→ Source text:
Support Questions

Rohit1997jio · ‎11-28-2023

Hi ,

I have a publish kafka processor where iam having a self loop and flowfile expiration time for that loop is 1 hours , if some file is there for more then 1 hour it will get removed.

i want to print log message (e.g. dropping the flow file) after every flow file is removed from queue after getting expired.

This is the flow -

SAMSAL · ‎11-28-2023

Hi @Rohit1997jio ,

Not sure if this can be done using the FlowFile Expiration. However, if you are using Nifi 1.16 or higher you can take advantage of another methodology using the "retry" option on the target processor failure relationship as follows:

The concept here is to use the settings for "Number of Retry Attempts" , " Retry Back Off Policy" & "Retry Max Back off Period" to configure how often and for how long the file is retried before it gets pushed to the failure relationship queue where you can then log the needed message. Every failed retry, the flowfile will be pushed back to the upstream queue and wait the designated time before its tried again. The challenge here is how to set those values so that the flowfile is only kept for certain period of time ( 1 hour in your case) specially the file will wait in the queue before its tried again depending wither you set the policy to Penalize or Yield, which is a good thing because you want to have some delay before the flowfile is tried again to avoid a lot of overhead. For example if you want the file to expire in an hour , and you want to try it 60 times where each time you wait 1 min before the next retry then you can set the values as follows:

Number Of Retry Attempts: 60

Retry Back Off Policy : Penalize ( Set the Penalty Duration under Settings Tab to 1 min)

Retry Maximum Back Off Period: 1 min ( this to ensure that the wait time in the queue doesnt exceed the initial penalty duration because every subsequent retry the duration penalty time is doubled - not sure why- )

In this case the flowfile will be retried 60 times upon failure , where each time the flowfile is pushed back to upstream queue an wait only max 1 min before the next retry , which makes the total time flowfile is retried = 60 * 1 min = 60 mins = 1 hour

Depending how often you want to retry and how long you want to wait before the next retry, you can adjust those numbers accordingly.

Once done with all the retries the flowfile will be moved to failure relationship where you can log the final message.

If that helps please accept solution.

Thanks

Rohit1997jio · ‎11-28-2023

Thanks @SAMSAL its working , but iam not bale to understand the settings .

My requirement is , my max queue size will be 250 requests and i wanted them to get retried till 24 hours , every hour (every 1 hours till 24 hours) . once a flow file has completed 24 hours in queue i want it to get expired and i will drop it , by connecting it to a log message processor .

can you please help on these settings ????

MattWho · ‎11-29-2023

@Rohit1997jio

You could use the RetryFlowFile processor for this use case.

→ Instructions:
- A) According to the NiFi forum thread, why should the Retry Maximum Back Off Period be set to 1 min in the suggested configuration?
- B) In the NiFi forum thread, which NiFi version is needed to use the "retry" option on the failure relationship?

→ Recorded data:
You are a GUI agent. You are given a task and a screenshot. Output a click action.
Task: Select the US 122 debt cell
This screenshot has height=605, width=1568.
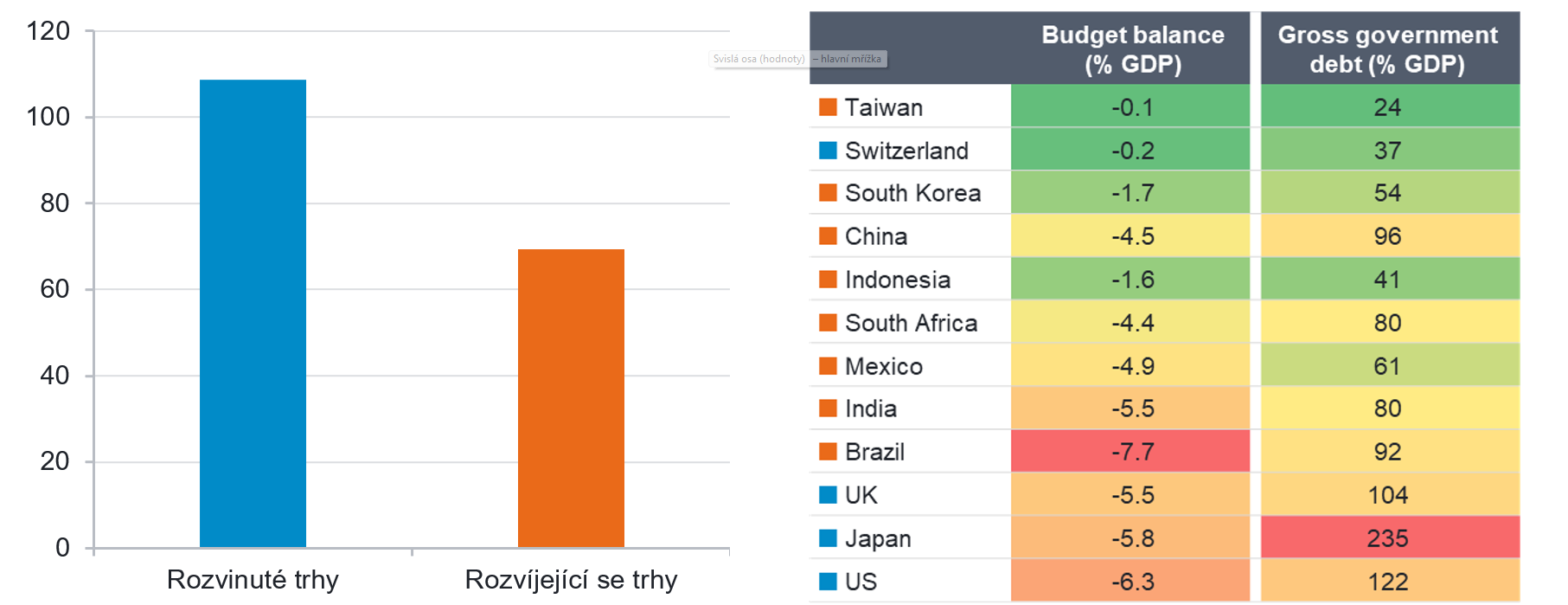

→ Solutions in order:
- A) It keeps a flowfile's wait in the upstream queue from exceeding the initial 1-minute penalty duration, because the penalty time doubles on every subsequent retry. With that cap, 60 retries of at most 1 min each total one hour.

- B) NiFi 1.16 or higher.